エリートな貴方との軌跡


そしてメンバーと騒いだ後、終日ノンアルコールを通したチーフにホテルへ送って貰う。



車のトランクには日本へ持って帰れるようにと、配慮されたプレゼントも同乗している。



“俺のガソリンは一日一回アルコール注入必須なのに”と、車中でブツブツ言うチーフ。



どうやらジェンから予め、飲酒禁止令を出されていたらしい。運転手役を遂行する為に。


「…何だかすみません、」


私の謝罪を“とんでもない”と一蹴しながら、ほろ酔い気分のジェンは強烈ハグをする。


「休肝日を作れたうえに2人の運転手役も出来て――一石二鳥じゃない」


「…帰ってから飲む。ジェン付き合ってよ」


「やーよ。
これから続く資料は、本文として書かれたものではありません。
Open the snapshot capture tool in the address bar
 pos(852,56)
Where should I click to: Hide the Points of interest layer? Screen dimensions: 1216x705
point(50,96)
私は寝る前はグランパのノンカフェイン・コーヒーがお決まりだもん」


「ほら修ちゃん、また出たよ。

ダンのコーヒー溺愛ぶりがしっかり遺伝してるよね」


「真帆もコーヒー党だから一緒だよ」


「…ん?グランパ?」


3人の会話にクスクス笑っていたのも束の間。耳慣れたフレーズの登場に目が丸くなる。


「あれ?聞いてなかったの?――コーヒー店のダンは私の祖父よ。

グランパから2人が店に来たって、夕方私にメールが入ったんだけどなぁ…」

「えええええ!」


“瞳の色も同じだしね、不本意だけど似てるって言われるわよ”と首を捻ったジェン。


「修ちゃーん、ソレはちゃんと教えてあげなよ。

真帆ちゃん、それに関して俺はノー・タッチだからね」


すかさず詰るチーフは楽しんでいるようだ。そこで私は、ジェンの顔をまじまじと見た。



確かにグリーンの瞳の色に顔も似ているとは思う。ただ、それで同定は出来ないだろう。


「…真帆ごめん。浮かれて、すっかり忘れてた」


「やだーシュウってば。デレデレも大概になさいよ」


“本当にねぇ”と、ジェンとチーフが2人で同調すれば、怖いものなしに思えてしまう。